__Problem to work on__
Change every "screenshot" in the items below to "image" and copy out the rest unchanged. Don't include the pictures.

** begin Dataset records **

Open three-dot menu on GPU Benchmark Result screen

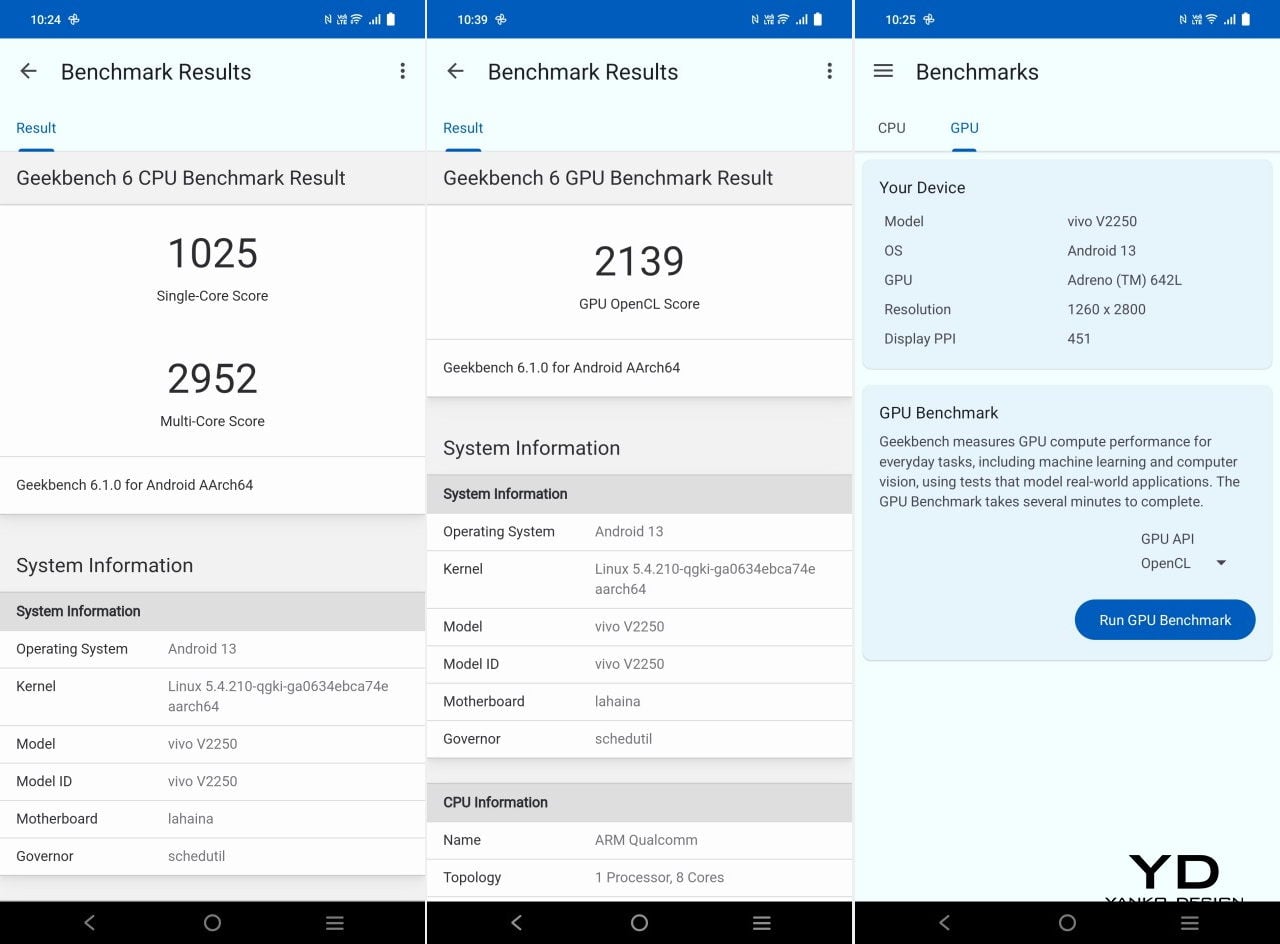pyautogui.click(x=829, y=71)
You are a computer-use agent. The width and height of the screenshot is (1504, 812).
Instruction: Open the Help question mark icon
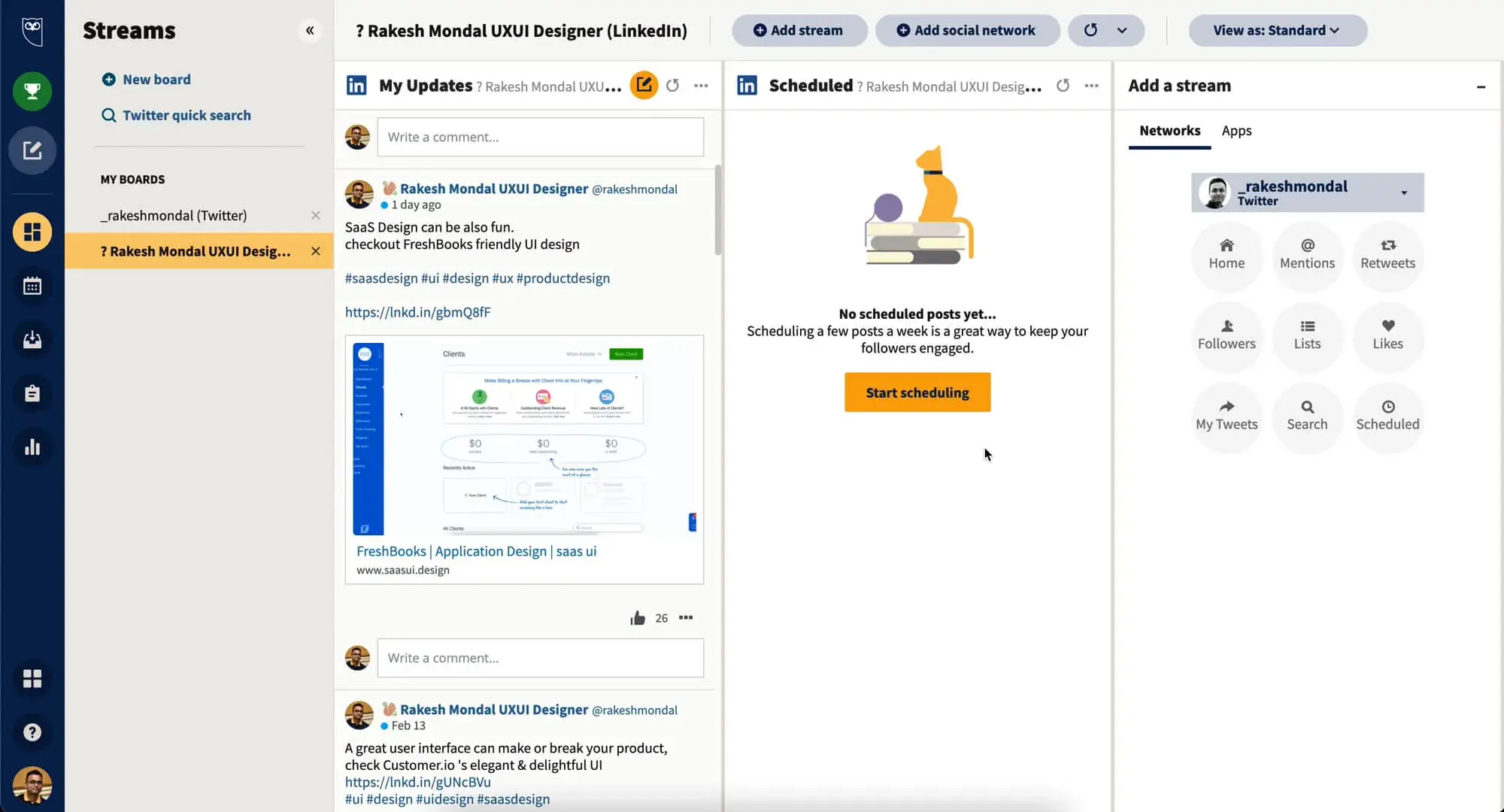[32, 732]
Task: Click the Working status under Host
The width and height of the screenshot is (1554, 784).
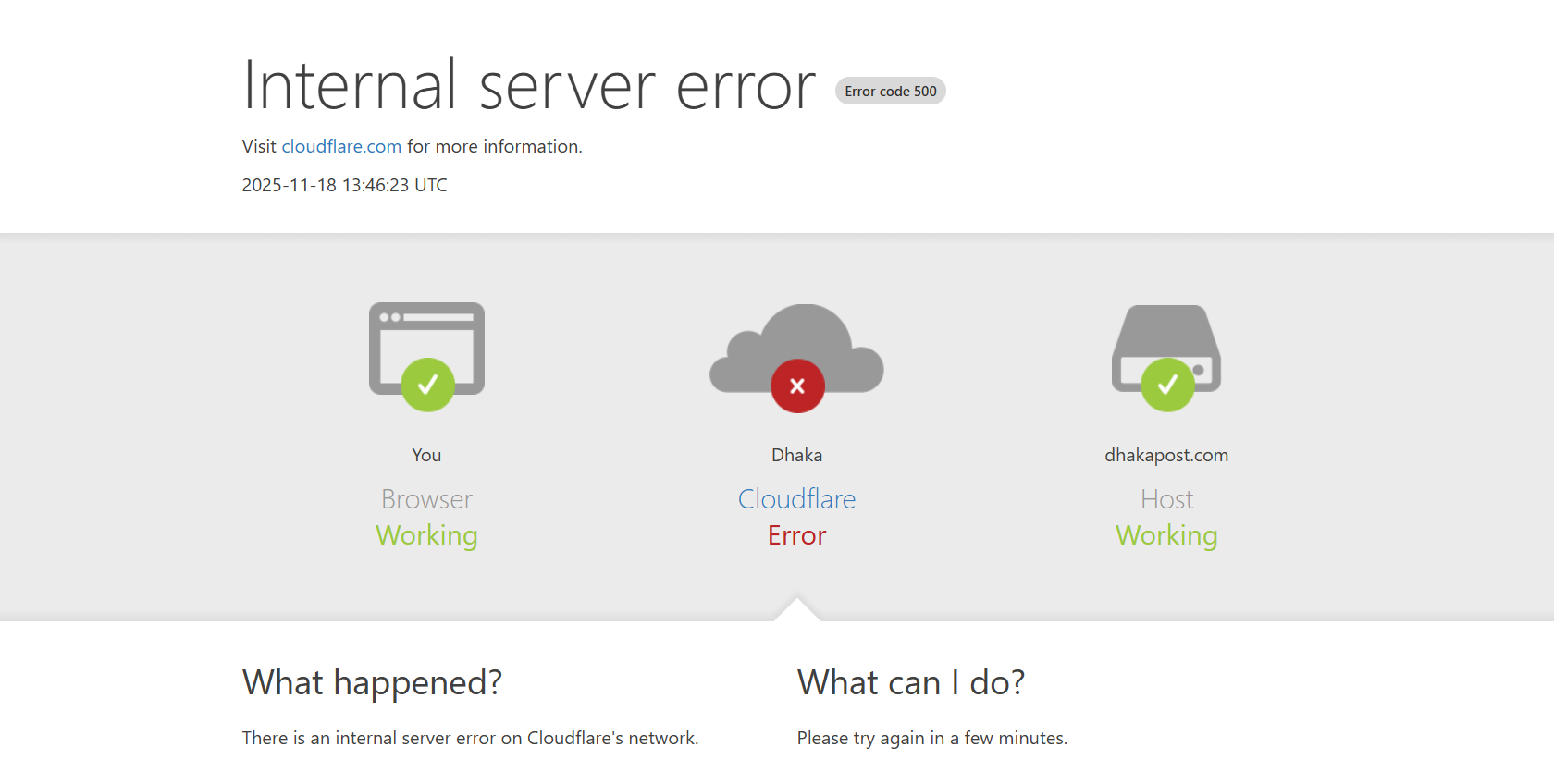Action: tap(1166, 535)
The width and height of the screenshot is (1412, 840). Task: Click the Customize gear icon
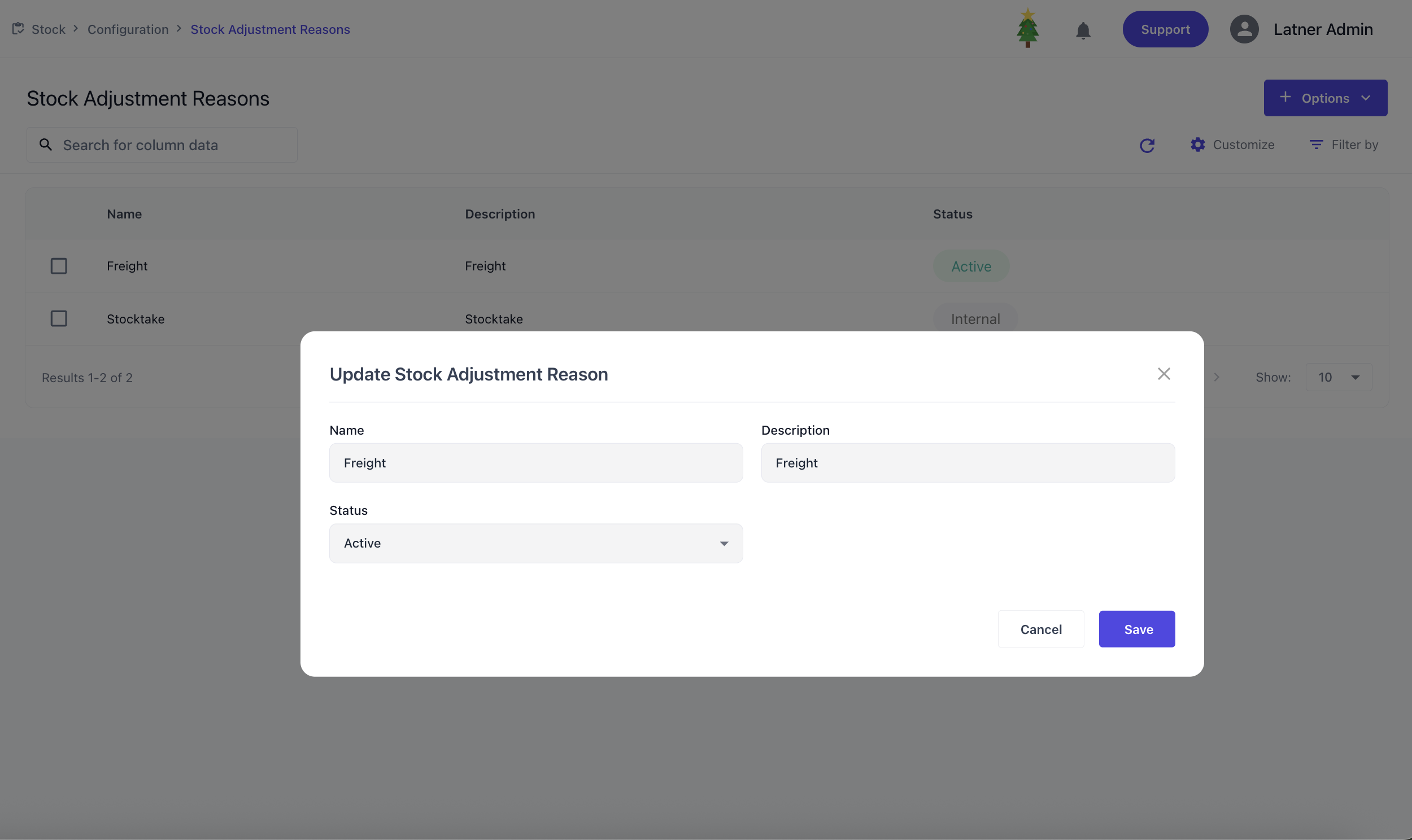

** end Dataset records **

__Correct response__
Open three-dot menu on GPU Benchmark Result screen

pyautogui.click(x=829, y=71)
You are a computer-use agent. The width and height of the image is (1504, 812).
Instruction: Open the Help question mark icon
[32, 732]
Task: Click the Working status under Host
The width and height of the image is (1554, 784).
Action: tap(1166, 535)
The width and height of the image is (1412, 840). Task: Click the Customize gear icon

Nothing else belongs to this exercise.